Celtine sopraffatta dal dolore, non rispose, svegliò Edern che dormiva profondamente accanto al fuoco sotto una spessa coperta di pelle d'orso, e disse: “Edern, ora sarai tu il re di tutta questa terra, dai monti al mare. Ormai sei un uomo, vai, e porta con te anche i tuoi compagni, lasciami sola con il mio dolore. Torna solo quando avrai conquistato tutta la pianura, quando tutto sarà tuo. Fallo per i nostri avi, per tuo padre e per me. Prima di andare accendi un fuoco sacro in onore di tuo padre. Poi una volta salutato il figlio Celtine si rivolse al fiero lupo: “Lupo, d'ora in avanti tu sarai sempre rispettato dal mio popolo, perché tu hai avuto compassione di me...” Il lupo prostò il capo e ringraziò Celtine, poi lo sollevò ed emise un lungo ululato, che riecheggiò in tutta la valle. Celtine si alzò e uscì dalla capanna e accompagnata dal lupo si incamminò attraversando boschi e strapiombi verso il sole che nasce. Nel cielo come per magia le stelle brillarono, la neve si sciolse e le gemme sbocciarono sugli alberi. La natura intera si risvegliò.

 

Celtine la madre dei celtici carnici, è lassù tra i monti in quei luoghi, scomparsa sulla vetta del monte Bivera. Di lei più nulla si è saputo.

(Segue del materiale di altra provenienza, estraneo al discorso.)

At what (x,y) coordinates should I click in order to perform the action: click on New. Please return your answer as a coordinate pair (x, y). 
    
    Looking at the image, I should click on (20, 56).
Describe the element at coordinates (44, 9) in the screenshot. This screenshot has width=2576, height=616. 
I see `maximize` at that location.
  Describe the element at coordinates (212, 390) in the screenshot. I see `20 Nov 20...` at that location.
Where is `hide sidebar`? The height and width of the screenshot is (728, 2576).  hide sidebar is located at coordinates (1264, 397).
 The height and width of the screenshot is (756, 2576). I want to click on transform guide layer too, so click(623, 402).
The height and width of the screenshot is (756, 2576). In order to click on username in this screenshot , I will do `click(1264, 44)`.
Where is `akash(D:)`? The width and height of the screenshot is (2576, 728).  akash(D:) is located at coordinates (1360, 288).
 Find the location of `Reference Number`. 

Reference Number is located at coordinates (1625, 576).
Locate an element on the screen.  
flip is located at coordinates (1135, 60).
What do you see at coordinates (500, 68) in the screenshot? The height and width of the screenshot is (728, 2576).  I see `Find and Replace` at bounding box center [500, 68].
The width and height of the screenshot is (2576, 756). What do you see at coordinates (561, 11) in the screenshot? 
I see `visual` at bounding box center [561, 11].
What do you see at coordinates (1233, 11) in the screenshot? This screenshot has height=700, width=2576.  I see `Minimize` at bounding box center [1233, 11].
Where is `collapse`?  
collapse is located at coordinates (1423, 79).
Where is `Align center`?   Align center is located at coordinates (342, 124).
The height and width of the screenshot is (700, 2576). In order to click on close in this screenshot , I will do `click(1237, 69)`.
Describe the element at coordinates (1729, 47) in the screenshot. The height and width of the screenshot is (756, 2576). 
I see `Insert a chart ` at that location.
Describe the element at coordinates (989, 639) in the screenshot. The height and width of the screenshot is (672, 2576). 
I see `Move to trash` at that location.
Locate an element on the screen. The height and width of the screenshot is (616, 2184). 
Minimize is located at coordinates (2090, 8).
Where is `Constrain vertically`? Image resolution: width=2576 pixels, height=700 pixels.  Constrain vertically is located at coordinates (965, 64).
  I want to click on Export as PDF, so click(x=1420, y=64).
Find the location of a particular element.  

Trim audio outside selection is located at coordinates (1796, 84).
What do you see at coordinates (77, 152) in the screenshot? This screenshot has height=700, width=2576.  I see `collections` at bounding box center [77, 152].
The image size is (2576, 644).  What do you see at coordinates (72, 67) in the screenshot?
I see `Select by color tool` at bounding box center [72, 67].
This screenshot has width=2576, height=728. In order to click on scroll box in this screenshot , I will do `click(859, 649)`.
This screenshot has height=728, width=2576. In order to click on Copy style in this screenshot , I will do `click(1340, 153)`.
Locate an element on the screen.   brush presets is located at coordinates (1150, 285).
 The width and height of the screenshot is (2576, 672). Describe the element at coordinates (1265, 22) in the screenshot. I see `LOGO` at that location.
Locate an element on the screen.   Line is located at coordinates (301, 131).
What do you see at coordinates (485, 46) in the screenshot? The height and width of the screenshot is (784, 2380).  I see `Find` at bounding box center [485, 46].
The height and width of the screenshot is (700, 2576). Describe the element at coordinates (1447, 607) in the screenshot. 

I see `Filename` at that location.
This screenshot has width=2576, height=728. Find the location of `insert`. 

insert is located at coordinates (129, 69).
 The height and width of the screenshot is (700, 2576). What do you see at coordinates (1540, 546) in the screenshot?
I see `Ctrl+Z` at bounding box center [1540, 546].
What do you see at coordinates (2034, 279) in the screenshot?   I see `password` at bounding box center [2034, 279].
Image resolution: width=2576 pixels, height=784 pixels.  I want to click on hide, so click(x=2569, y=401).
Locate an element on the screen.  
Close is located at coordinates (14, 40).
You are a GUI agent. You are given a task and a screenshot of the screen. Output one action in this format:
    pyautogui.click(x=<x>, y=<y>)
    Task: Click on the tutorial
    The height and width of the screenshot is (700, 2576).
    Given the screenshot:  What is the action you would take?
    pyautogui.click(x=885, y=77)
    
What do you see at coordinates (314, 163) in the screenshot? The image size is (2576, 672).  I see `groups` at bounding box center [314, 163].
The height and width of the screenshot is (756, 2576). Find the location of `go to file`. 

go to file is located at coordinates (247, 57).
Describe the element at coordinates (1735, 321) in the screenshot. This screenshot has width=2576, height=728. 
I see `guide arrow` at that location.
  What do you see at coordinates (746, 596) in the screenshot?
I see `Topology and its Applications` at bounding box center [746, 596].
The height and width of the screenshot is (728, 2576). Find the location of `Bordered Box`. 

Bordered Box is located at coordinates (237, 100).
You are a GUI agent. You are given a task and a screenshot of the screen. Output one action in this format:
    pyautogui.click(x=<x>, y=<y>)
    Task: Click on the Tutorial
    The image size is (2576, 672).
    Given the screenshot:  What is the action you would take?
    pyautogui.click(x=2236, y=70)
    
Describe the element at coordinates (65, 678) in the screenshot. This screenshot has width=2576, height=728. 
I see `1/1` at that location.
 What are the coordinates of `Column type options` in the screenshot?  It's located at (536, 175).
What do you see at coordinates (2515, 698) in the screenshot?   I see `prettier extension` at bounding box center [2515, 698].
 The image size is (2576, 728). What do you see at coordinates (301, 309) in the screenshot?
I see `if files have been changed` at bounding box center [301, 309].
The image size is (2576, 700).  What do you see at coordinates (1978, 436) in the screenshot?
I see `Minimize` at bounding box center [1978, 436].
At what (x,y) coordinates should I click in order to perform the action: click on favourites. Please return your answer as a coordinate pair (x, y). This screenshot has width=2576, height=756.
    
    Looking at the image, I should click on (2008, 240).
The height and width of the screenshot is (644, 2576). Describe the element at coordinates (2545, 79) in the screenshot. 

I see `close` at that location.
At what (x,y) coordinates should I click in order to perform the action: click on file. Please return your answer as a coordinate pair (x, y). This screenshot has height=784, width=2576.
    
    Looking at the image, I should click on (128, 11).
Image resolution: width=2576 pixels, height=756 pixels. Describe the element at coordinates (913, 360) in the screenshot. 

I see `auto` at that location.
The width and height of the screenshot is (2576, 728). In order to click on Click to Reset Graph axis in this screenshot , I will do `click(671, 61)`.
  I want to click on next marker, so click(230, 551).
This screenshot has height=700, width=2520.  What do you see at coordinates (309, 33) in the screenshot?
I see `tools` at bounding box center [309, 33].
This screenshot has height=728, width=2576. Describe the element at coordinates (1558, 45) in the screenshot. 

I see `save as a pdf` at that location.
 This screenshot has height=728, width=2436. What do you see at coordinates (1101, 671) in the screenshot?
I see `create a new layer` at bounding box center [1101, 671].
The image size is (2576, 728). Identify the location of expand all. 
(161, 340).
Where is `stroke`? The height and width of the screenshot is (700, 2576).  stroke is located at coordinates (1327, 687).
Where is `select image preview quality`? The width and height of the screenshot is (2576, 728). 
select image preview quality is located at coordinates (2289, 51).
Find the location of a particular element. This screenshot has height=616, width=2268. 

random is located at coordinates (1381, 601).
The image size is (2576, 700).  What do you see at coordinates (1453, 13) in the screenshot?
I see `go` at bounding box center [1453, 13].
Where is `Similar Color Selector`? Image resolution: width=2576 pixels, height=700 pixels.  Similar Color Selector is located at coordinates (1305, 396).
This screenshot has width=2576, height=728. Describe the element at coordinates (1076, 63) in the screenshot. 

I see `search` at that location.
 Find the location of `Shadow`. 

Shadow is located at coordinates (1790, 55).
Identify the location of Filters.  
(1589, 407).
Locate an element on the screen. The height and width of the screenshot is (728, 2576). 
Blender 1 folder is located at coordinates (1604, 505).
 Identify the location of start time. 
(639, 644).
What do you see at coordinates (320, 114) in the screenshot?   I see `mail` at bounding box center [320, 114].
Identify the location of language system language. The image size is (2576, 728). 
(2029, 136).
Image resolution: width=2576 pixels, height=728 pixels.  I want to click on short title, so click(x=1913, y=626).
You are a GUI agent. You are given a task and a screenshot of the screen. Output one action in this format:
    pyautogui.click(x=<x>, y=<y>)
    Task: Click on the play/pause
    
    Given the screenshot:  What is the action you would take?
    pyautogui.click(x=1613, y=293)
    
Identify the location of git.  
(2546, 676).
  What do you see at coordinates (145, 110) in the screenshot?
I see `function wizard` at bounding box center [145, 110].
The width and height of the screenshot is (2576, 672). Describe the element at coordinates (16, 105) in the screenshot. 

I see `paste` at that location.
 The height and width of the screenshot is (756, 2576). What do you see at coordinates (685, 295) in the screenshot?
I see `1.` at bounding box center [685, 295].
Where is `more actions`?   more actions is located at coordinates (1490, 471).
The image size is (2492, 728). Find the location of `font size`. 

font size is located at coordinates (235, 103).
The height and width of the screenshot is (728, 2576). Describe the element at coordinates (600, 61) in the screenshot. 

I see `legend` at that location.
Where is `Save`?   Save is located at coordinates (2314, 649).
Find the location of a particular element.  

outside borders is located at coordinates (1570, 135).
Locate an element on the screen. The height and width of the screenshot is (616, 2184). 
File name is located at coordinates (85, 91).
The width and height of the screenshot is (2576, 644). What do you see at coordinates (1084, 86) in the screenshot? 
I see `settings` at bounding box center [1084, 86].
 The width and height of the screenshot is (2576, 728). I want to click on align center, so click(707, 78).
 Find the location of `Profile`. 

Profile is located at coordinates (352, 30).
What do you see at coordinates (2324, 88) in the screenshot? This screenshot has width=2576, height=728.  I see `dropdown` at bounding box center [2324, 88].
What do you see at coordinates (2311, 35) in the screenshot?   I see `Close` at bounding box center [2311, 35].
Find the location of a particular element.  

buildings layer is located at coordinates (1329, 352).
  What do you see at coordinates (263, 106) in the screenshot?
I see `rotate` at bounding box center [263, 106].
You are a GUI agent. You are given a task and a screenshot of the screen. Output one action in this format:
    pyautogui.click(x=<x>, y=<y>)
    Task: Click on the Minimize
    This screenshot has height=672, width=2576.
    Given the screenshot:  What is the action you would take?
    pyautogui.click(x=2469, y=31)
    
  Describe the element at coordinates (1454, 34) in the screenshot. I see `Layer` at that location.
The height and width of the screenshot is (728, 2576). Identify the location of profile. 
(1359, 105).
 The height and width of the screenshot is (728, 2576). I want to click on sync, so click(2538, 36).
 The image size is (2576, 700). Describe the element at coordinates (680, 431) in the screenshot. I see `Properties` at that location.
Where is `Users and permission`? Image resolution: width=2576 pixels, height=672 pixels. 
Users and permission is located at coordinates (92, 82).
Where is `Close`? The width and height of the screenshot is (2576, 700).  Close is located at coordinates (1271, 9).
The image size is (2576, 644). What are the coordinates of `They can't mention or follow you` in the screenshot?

Il luogo dove essa è vissuta felice e dove è morta, oggi si chiama Sauris.

Ancora oggi nelle malghe e nella vallata di Sauris dove scorre il torrente Lumiei che da vita all'incantevole lago, contornata da monti imponenti come il Tinis, il Clapsavon, il Bibera, e Vinadia, fino a Pieltinis e nel Col Gentile, i malgari, durante qualche notte sentono il tintinnare dei campanacci, come se le vacche si allontanassero dal pascolo.

Ma in realtà sono i nostri avi pagani, che vengono dal regno dei morti. Sono i lamenti di Celtine che ancora chiama suo marito, e prega gli dei che proteggano i nostri cari, le nostre case, le nostre stalle, le dispense  e le bestie, e dia coraggio e pace alle anime in pena. Dormite beati bimbi carnici perché Celtine vigila su voi e sugli uomini della nostra amata terra madre, la Carnia.